I can tell that Adie is getting more and more cramped in there. Her movements have been so much different- more intense. A couple nights ago I was uncomfortable because of how she was positioned and I told Mark that she kept punching me in my pelvis. He laughed and a little while later tried to feel it. She punched so hard he jumped back and said, "Whoa!!! You weren't kidding - she is punching hard!!!" A few nights before that we sat on the couch and watched my stomach roll around. So, so, so weird. At one point there was an obvious hand or foot pushing out in one specific little spot. I know so many people find that just amazing...and it is, but honestly it creeps me out a little bit!!! I've been telling Mark - the whole thing about how mother bonds with the baby for the 10 months of pregnancy...yeah, I feel a bond, but I've also really struggled because I just can't equate this whole alien-like thing going on inside of me with a cute, tiny little precious newborn!! It's just a bit strange!!

A couple weekends ago my parents came over and my dad and Mark built the bookcase for the nursery, my mom made the changing table covers and I made a burp cloth.

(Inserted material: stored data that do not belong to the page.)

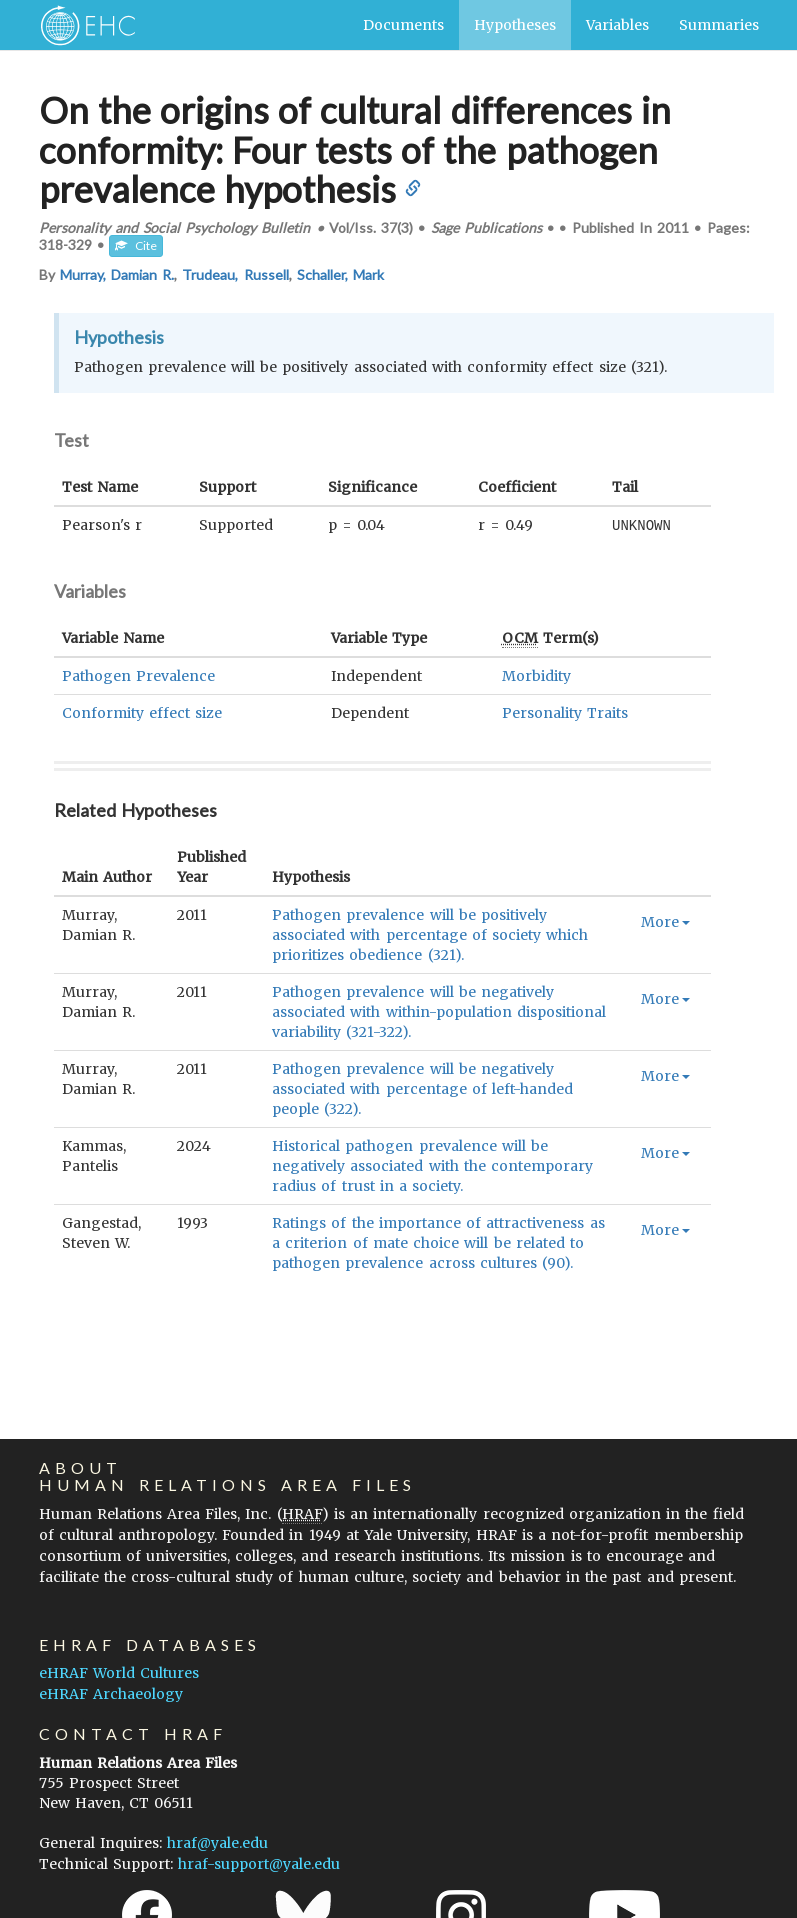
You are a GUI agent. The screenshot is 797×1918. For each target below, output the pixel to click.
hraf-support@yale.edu (259, 1864)
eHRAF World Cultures (119, 1673)
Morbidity (536, 675)
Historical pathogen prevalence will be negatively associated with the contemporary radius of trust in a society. (432, 1165)
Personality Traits (565, 712)
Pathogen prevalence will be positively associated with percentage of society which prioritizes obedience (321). (430, 934)
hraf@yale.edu (217, 1843)
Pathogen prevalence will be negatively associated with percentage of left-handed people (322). (422, 1088)
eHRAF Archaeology (111, 1694)
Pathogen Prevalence (138, 675)
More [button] (665, 921)
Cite (136, 245)
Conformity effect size (142, 712)
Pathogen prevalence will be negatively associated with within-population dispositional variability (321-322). (439, 1011)
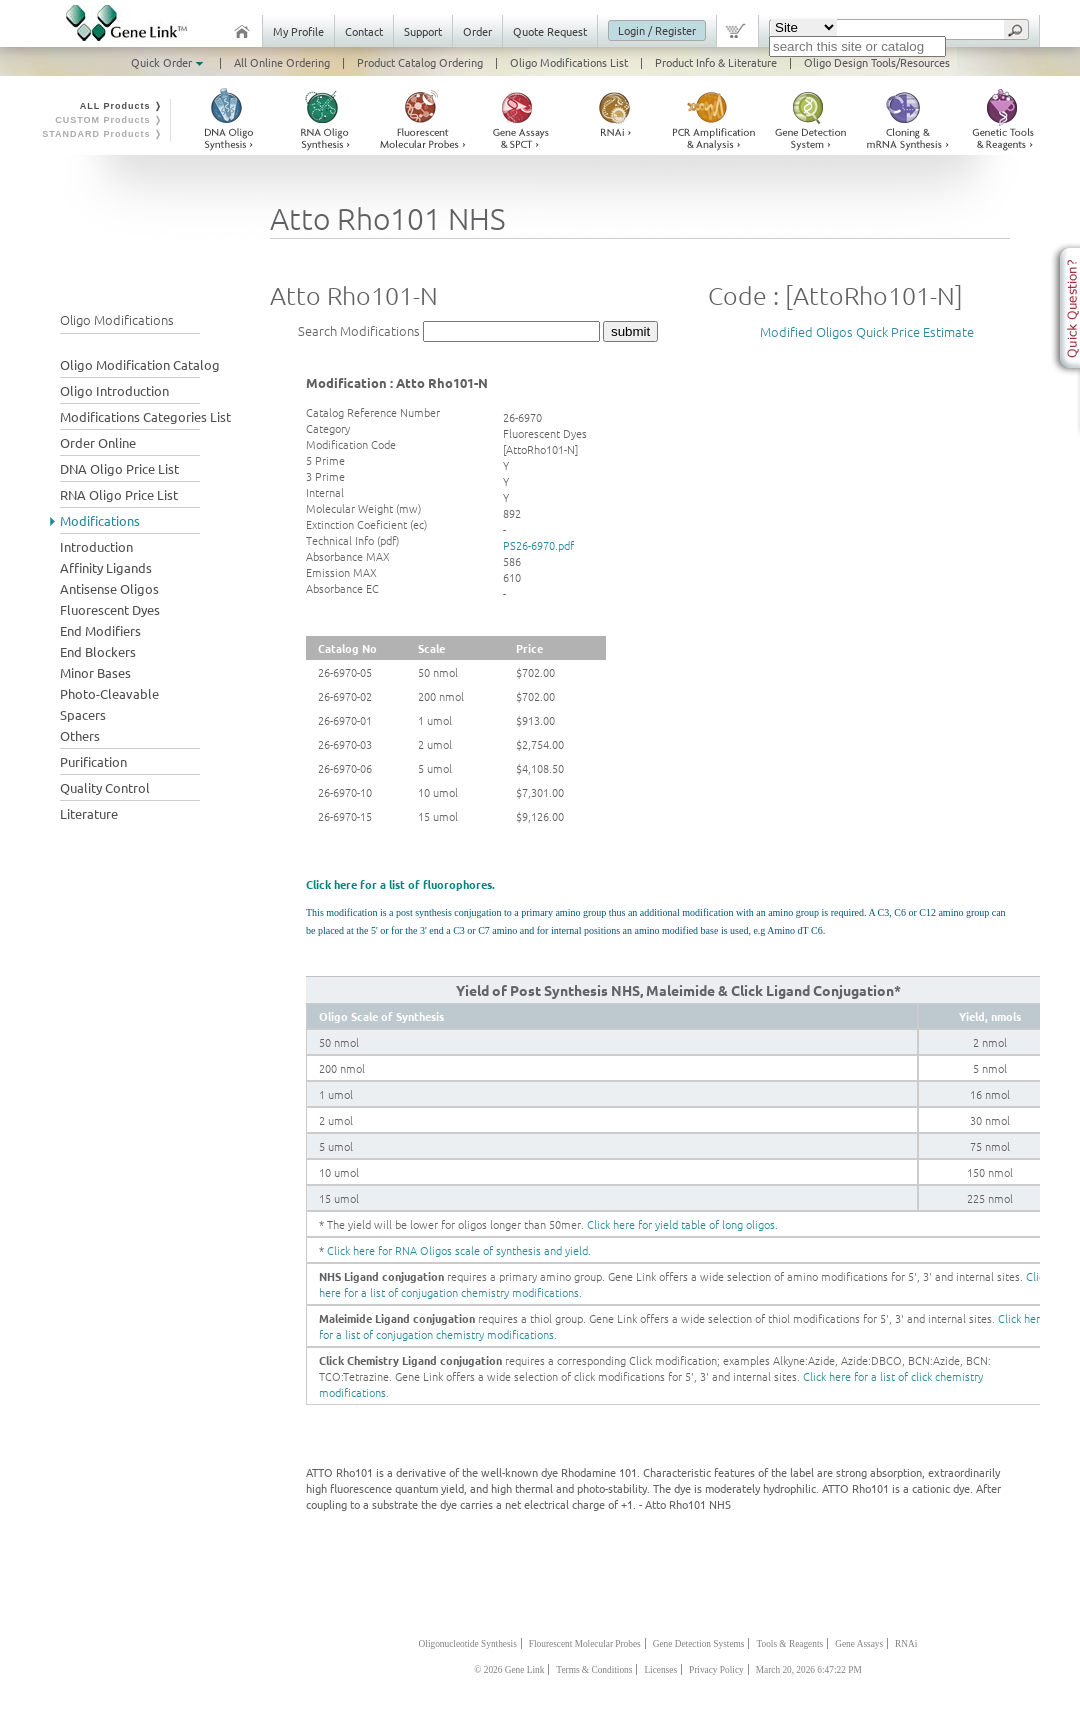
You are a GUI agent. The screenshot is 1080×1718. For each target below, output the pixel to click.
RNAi (906, 1644)
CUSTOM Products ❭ (109, 120)
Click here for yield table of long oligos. (682, 1224)
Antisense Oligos (109, 588)
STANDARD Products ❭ (102, 134)
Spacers (83, 714)
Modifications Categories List (145, 416)
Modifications (100, 520)
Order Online (98, 442)
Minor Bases (95, 672)
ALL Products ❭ (121, 106)
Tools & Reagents (789, 1644)
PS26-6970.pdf (538, 545)
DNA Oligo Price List (119, 468)
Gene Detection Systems (699, 1644)
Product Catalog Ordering (420, 62)
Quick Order (169, 62)
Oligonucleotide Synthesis (468, 1644)
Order (477, 31)
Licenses (660, 1670)
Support (423, 31)
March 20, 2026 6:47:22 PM (809, 1670)
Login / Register (657, 30)
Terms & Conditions (594, 1670)
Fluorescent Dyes (110, 609)
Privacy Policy (716, 1670)
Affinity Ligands (106, 567)
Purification (93, 761)
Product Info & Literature (716, 62)
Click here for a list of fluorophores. (400, 884)
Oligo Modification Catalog (140, 364)
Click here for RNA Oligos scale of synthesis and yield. (459, 1250)
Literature (89, 813)
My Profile (298, 31)
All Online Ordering (282, 62)
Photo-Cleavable (109, 693)
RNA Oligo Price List (119, 494)
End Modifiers (100, 630)
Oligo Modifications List (569, 62)
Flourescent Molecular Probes (585, 1644)
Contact (364, 31)
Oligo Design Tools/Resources (877, 62)
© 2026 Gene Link (509, 1670)
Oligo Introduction (114, 390)
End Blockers (98, 651)
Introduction (96, 546)
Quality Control (105, 787)
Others (80, 735)
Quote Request (550, 31)
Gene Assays (859, 1644)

We all had projects to be proud of at the end of the day! Mark spent the following week getting the bookcase stained and now, the bookcase is complete. We finished up a few last minute touches in the nursery; got new blinds hung up, got the bookcase in and filled up, and a few other little things and now the nursery is officially COMPLETE!!!





The big deception...

Monday, January 2, 2012 - Posted by Danielle at 7:47 AM
So...Mark and I have been pondering. What's with the big deception that pregnancy is 9 months long??? It is in fact...40 weeks...4 weeks in a month equals 10 MONTHS. We were looking through a magazine the other day and it said, "You're 8 months along; one month left to go!" Nope...2!! We were thinking back to being 6 months along when we made this realization. Mark had made the comment, "Just 7-8-9 and we're there!" Wrong. 7-8-9-10 and we're there. We even asked our midwife; she laughed and agreed, "Yeah, it's 40 weeks!" Hmmm...

Either way, we're getting very close. In 7 1/2 short weeks, baby Adilyn will be here!!